Amanda Knox attacca il film Stillwater: «Danneggia la mia reputazione»

Amanda Knox attacca il film Stillwater: «Danneggia la mia reputazione»
3 Minuti di Lettura
Venerdì 30 Luglio 2021, 18:55 - Ultimo aggiornamento: 31 Luglio, 08:15

Amanda Knox attacca 'Stillwater', il film diretto da Tom McCarthy che ha esordito al Festival di Cannes e che è ispirato alla sua «saga». «Mi hanno rubato la mia storia senza il mio consenso e a spese della mia reputazione», ha scritto su Medium la 34enne americana, accusata e poi assolta dell'omicidio di Meredith Kercher nel 2007 a Perugia. Il film racconta di un lavoratore dell'Oklahoma, interpretato da Matt Damon, che vola nella città francese di Marsiglia dopo che sua figlia è stata arrestata con l'accusa di omicidio. McCarthy ha ammesso nei giorni scorsi in diverse interviste con i media americani di essere rimasto «affascinato» dalla storia di Amanda Knox ma che «non ci sono similarità» con il film al di là «di una studente americana in carcere». Knox si scaglia però soprattutto contro il regista, responsabile a suo avviso di alimentare teorie cospirazioniste sul caso.
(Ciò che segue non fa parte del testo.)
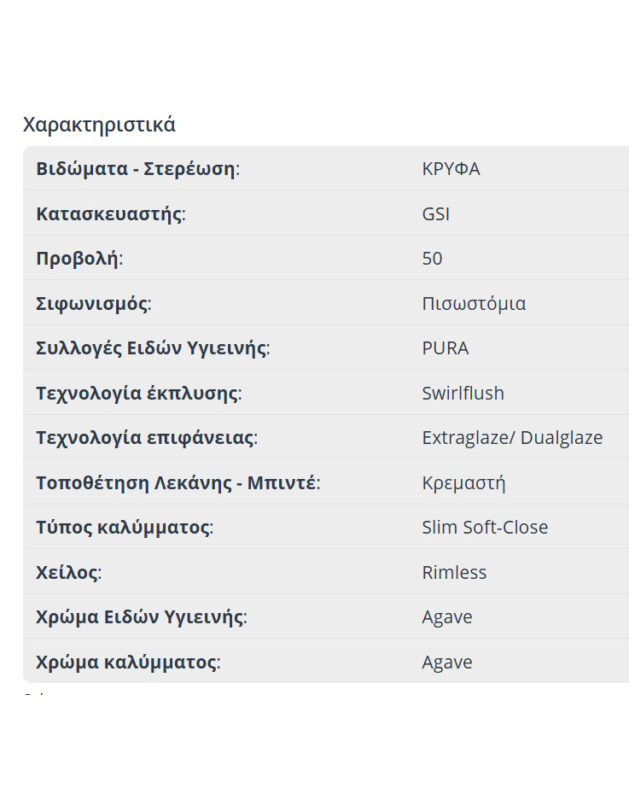Select the Slim Soft-Close cover type
The width and height of the screenshot is (629, 800).
485,528
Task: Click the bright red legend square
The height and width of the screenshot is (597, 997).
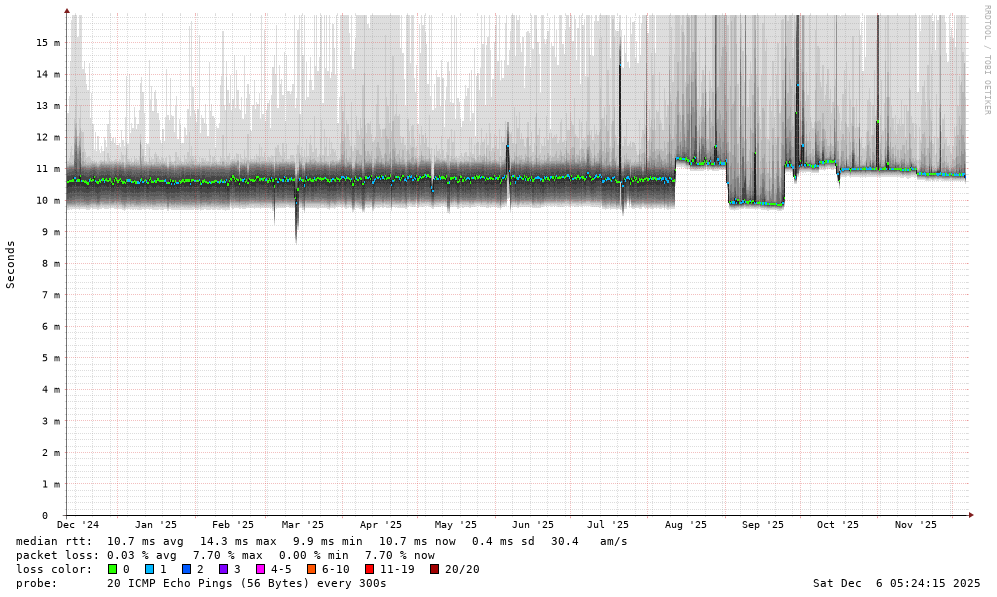Action: tap(369, 569)
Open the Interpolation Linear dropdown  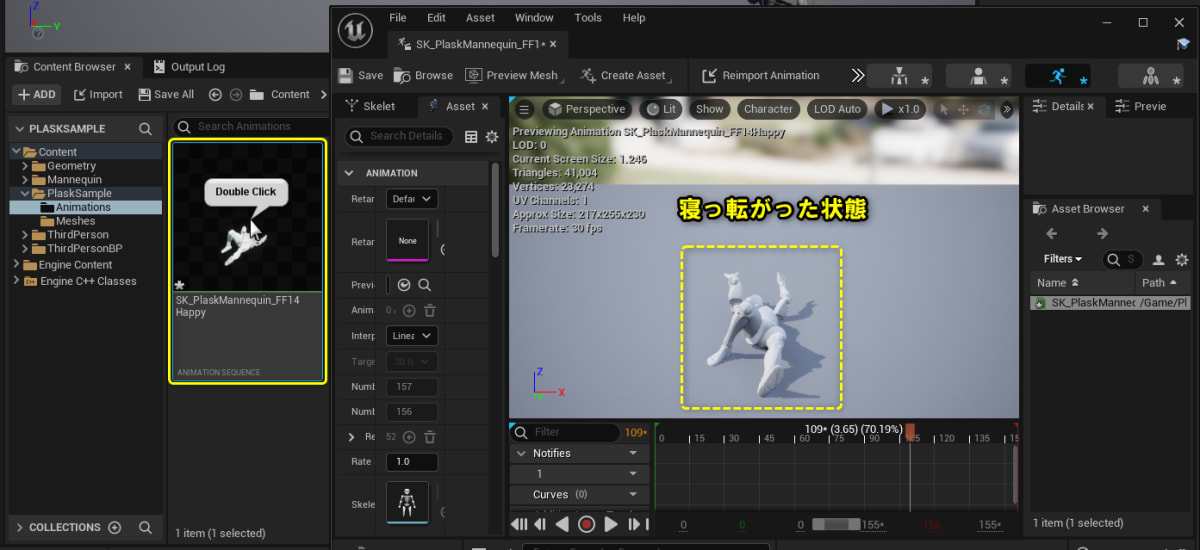411,336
«L'impatto sulla mia reputazione»

«Come pensate che questo possa avere impatto sulla mia reputazione? Continuo a essere accusata di 'sapere qualcosa che non voglio dirè, di 'essere coinvolta in qualche modo'. La versione che Tom McCarthy offre di me è quella colpevole delle cospirazioni da tabloid. Romanzando la mia totale mancanza di coinvolgimento e cancellando il ruolo delle autorità, McCarthy rafforza l'immagine di me come persona colpevole e inaffidabile», si è sfogata Knox ammettendo comunque che il regista e gli attori non avevano nessun obbligo di contattarla.

Questo comunque si è tradotto nel fatto che non abbiano capito il suo punto di vista e quindi «distorto» il suo personaggio e danneggiato la sua reputazione, oltre ad aver sfruttato la sua storia senza consenso. «Mi piacerebbe che agli eventi di Perugia ci si riferisse come 'L'uccisione di Meredith Kercher di Rudy Guede', il che mi collocherebbe come la figura periferica che avrei dovuto essere, la compagna di stanza innocente», ha aggiunto Amanda offrendo a McCarthy e Damon di partecipare al suo podcast 'Labyrinths'. «Scommetto che potremmo avere un'affascinante scambio sull'identità, sulla percezione pubblica e su chi può sfruttare un nome, un volto e una storia che è entrate nell'immaginazione pubblica».